A fierce critic of President Vladimir Putin, Politkovskaya had won
international acclaim for her reporting of human rights abuses
against civilians in war-torn Chechnya.
For Russia's beleaguered opposition groups, her death in a
contract-style shooting in the front of her Moscow apartment has come
to symbolize the lack of civil liberties and safety for government
critics under Putin's rule.
About 1,000 people filed through a police check-point and stood
with red carnations for a minute of silence under umbrellas and
protest slogans in Pushkin Square Sunday for a Dissenters' March
called by Former Prime Minister and opposition leader Mikhail
Kayanov.
Moscow city hall had granted permission for 500 to attend the
march, Kasyanov's spokeswoman Tatyana Razbash said in the morning,
while official reports cited 200 participants at Sunday rally.

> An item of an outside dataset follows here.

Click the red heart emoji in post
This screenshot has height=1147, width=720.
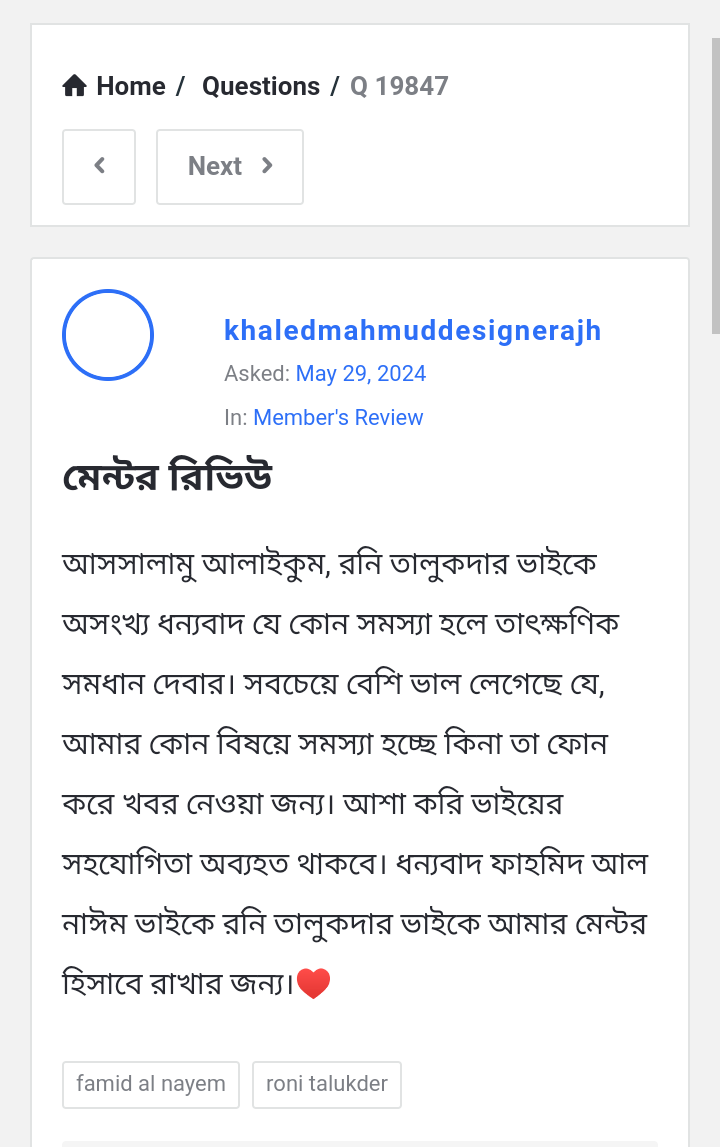pyautogui.click(x=314, y=984)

Speaking in front of images of Politkovskaya, the former editor
and chief at her newspaper Novaya Gazeta Dmitry Muratov announced
they would reactivate Politkovskaya's cell telephone in hopes of
reviving the stream calls about official malfeasance.
'This number stopped answering on October 7 last year,' Muratov
said. 'On this number, people called her to set up meetings during
which she was given extremely important information on corruption in
the Russian Federation.'
Kasyanov thanked activist worldwide for gathering in commemoration
of Politkovskaya's 'political assassination,' and said her name had
joined the ranks of rights campaigners Andrei Skharov and Lyudmila
Alexeyevna, 79, head of the Moscow Helsinki Group who also spoke on
Sunday.
Kasyanov also decried 'manipulation' and 'propoganda' of 'the
Russian Federations' current totalitarian state' and called the
upcoming December parliamentary elections 'a farce.'
Following his speech the crowd briefly took up a chant of 'Russia
without Putin,' and waved party signs reading '336 Days Without
Politkovskaya' and 'No to Political Censure.'
Using what rights groups have described as bullying tactics,
authorities have increasingly cracked down on the wave of Dissenters'
Marches held across Russia to call for a fair elections through the
March presidential vote.
Former chess champion Garry Kasparov, the presidential candidate
for The Other Russia, an opposition coalition Kasyanov quit earlier
this year, said it was 'not a day for politics' and planned to lay
flowers in front of Politkovskaya's home, his spokeswoman Lyudimila
Mamina said.
At Kievskaya train station, where activist often meet before the
marches, police were only letting in passengers with tickets in hand,
and about 200 from the pro-Kremlin youth group Nashi rallied outside
in celebration of Putin's 55th birthday.
On Saturday, police detained five Western rights activists and
interrogated organizers of a memorial conference for Politkovskaya in
the city of Nizhny Novgorod, 400 kilometres east of Moscow. The
conference was cancelled after organizers' funds were frozen by
authorities.
The five activists including three Spaniards, a Briton and a
German employee of Amnesty International were released later in the
day. Police had suspected the foreigners of a routine violation of
registration regulations, a regional police spokesman was quoted by
Interfax as saying.
But the conference organizers complained that the detention was
part an official intimidation campaign to stop the meeting, where
participants planned to discuss the investigation of Politkovskaya's
murder and the state of journalism in Russia today.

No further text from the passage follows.